The data section start
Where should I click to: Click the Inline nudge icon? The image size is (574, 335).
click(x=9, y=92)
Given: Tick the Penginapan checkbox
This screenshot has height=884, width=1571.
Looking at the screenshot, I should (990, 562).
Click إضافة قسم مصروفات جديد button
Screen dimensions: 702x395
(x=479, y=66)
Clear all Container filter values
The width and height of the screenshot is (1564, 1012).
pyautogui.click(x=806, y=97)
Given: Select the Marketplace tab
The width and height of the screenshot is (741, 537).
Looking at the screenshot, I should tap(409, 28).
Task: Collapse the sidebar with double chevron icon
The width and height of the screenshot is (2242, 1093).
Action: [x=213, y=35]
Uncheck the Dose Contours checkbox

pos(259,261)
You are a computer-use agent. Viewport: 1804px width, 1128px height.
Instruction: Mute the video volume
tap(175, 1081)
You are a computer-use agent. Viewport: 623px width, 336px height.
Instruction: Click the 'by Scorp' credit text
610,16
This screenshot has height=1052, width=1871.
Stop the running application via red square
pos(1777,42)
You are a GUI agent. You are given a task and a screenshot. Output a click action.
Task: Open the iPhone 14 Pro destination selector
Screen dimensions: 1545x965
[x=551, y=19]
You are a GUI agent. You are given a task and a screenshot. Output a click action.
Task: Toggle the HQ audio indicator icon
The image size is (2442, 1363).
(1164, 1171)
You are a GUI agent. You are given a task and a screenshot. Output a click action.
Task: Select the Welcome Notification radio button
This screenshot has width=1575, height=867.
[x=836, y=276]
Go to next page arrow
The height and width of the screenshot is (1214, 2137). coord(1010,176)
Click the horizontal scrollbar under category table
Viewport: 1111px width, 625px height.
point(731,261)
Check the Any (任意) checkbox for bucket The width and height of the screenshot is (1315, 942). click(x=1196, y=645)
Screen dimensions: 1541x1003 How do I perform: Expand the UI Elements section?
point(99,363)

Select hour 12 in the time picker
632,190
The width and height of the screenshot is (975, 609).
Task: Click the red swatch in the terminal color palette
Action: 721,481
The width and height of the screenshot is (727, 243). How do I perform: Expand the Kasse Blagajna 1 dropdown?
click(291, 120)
The data section end
**Exercise**
Once the listing has been read, copy every line of it exactly.

**Exercise solution**
Where should I click to: Click the Inline nudge icon? The image size is (574, 335).
click(x=9, y=92)
Given: Tick the Penginapan checkbox
This screenshot has height=884, width=1571.
Looking at the screenshot, I should (990, 562).
Click إضافة قسم مصروفات جديد button
Screen dimensions: 702x395
(x=479, y=66)
Clear all Container filter values
The width and height of the screenshot is (1564, 1012).
pyautogui.click(x=806, y=97)
Given: Select the Marketplace tab
The width and height of the screenshot is (741, 537).
Looking at the screenshot, I should tap(409, 28).
Task: Collapse the sidebar with double chevron icon
The width and height of the screenshot is (2242, 1093).
Action: [x=213, y=35]
Uncheck the Dose Contours checkbox

pos(259,261)
You are a computer-use agent. Viewport: 1804px width, 1128px height.
Instruction: Mute the video volume
tap(175, 1081)
You are a computer-use agent. Viewport: 623px width, 336px height.
Instruction: Click the 'by Scorp' credit text
610,16
This screenshot has height=1052, width=1871.
Stop the running application via red square
pos(1777,42)
You are a GUI agent. You are given a task and a screenshot. Output a click action.
Task: Open the iPhone 14 Pro destination selector
Screen dimensions: 1545x965
[x=551, y=19]
You are a GUI agent. You are given a task and a screenshot. Output a click action.
Task: Toggle the HQ audio indicator icon
The image size is (2442, 1363).
(1164, 1171)
You are a GUI agent. You are given a task and a screenshot. Output a click action.
Task: Select the Welcome Notification radio button
This screenshot has width=1575, height=867.
[x=836, y=276]
Go to next page arrow
The height and width of the screenshot is (1214, 2137). coord(1010,176)
Click the horizontal scrollbar under category table
Viewport: 1111px width, 625px height.
point(731,261)
Check the Any (任意) checkbox for bucket The width and height of the screenshot is (1315, 942). click(x=1196, y=645)
Screen dimensions: 1541x1003 How do I perform: Expand the UI Elements section?
point(99,363)

Select hour 12 in the time picker
632,190
The width and height of the screenshot is (975, 609).
Task: Click the red swatch in the terminal color palette
Action: 721,481
The width and height of the screenshot is (727, 243). How do I perform: Expand the Kasse Blagajna 1 dropdown?
click(291, 120)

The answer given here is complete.